5-hexen-1-ol is a common organic synthesis intermediate and a medical intermediate, and is also an important raw material for chemical engineering and medicine. The scheme for synthesizing the 5-hexene-1-alcohol mainly comprises the following steps: in the first scheme, (Angewandte Chemie-International Edition,2019, vol.58, #4, p.1129-1133) 5-hexen-1-ol is synthesized by reduction with methyl 5-hexenoate or 5-hexenoic acid; in the second scheme, (U.S. Pat. No. 4,88642,1981) 5-hexen-1-ol is synthesized by 1,6-hexanediol; scheme III (WO 2022/19921, 2022) Synthesis of 5-hexen-1-ol with 2- (indolylmethyl) tetrahydropyran; scheme IV (CN 114249629) uses 5-hexyne-1-alcohol to carry out hydrogenation reaction to obtain 5-hexene-1-alcohol.
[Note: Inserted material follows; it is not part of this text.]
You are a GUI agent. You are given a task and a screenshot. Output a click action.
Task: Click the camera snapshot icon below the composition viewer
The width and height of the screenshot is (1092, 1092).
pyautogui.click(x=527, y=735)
However, the existing methods for synthesizing 5-hexen-1-ol all have certain disadvantages. Scheme I, 5-hexenoic acid methyl ester or 5-hexenoic acid is used for reduction synthesis of 5-hexenyl-1-ol, raw materials are not easy to obtain, the yield reported by reduction documents is not high, a plurality of byproducts are generated, and purification is difficult.
Scheme II: the method needs high temperature of 300 ℃ for reaction operation, and has high reaction temperature and low yield.
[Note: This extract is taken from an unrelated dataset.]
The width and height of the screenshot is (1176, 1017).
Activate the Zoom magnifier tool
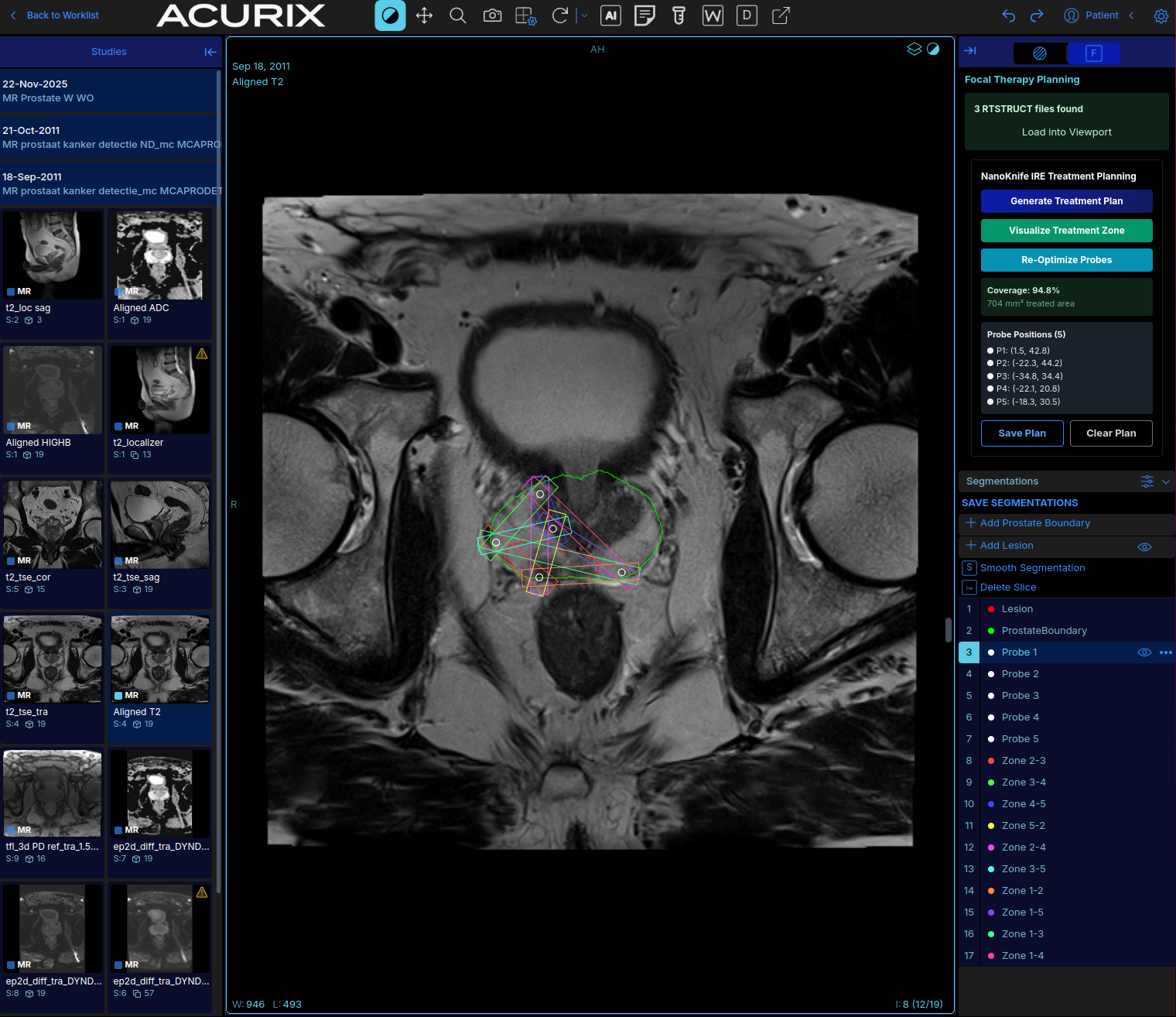click(457, 15)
The third scheme is as follows: the process uses 2- (indolylmethyl) tetrahydropyran as a starting material, which is expensive and not readily available.
And the scheme is as follows: the method uses a PdZn/Meso _ S-C catalyst to poison Pd active sites, so that the selectivity of an enol product is improved at the cost of reducing the activity of the catalyst. However, the catalyst not only sacrifices the utilization rate of the active metal Pd, but also pollutes the environment by poisoning agents Pb, quinoline and the like, and the stability of the catalyst is poor.
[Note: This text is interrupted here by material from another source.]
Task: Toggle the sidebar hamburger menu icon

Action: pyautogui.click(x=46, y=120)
To this end, we propose a process for the synthesis of 5-hexen-1-ol.
Disclosure of Invention
In view of the deficiencies of the prior art, the present invention provides a method for synthesizing 5-hexen-1-ol, which solves the problems set forth in the background art above.
In order to achieve the purpose, the invention is realized by the following technical scheme: a method for synthesizing 5-hexen-1-ol, characterized in that: the method comprises the following steps:
s1, heating and reacting 6-bromo-1-hexene serving as a raw material with tetrabutylammonium bromide serving as a catalyst in an acetonitrile solvent to react with potassium acetate completely;
s2, cooling the mixed solution to room temperature (18-25 ℃), concentrating the reaction solution under reduced pressure, and adding water to dissolve the reaction solution until the reaction solution is not dripped;
s3, adding methyl tert-butyl ether, stirring, separating, extracting the water layer once with the methyl tert-butyl ether, combining the organic phases, filtering, and concentrating the filtrate under reduced pressure;
s4, starting hydrolysis of the concentrated solution, adding a 15% alkaline aqueous solution and methanol into the concentrated solution, and stirring and dissolving at normal temperature;
and S5, after the hydrolysis is finished, starting to concentrate the methanol under reduced pressure. After concentration and drying, the system begins to be layered, an upper organic phase and a lower aqueous phase;
s6, extracting the water phase twice with dichloromethane, combining the organic phases, and concentrating under reduced pressure to obtain the 5-hexene-1-alcohol.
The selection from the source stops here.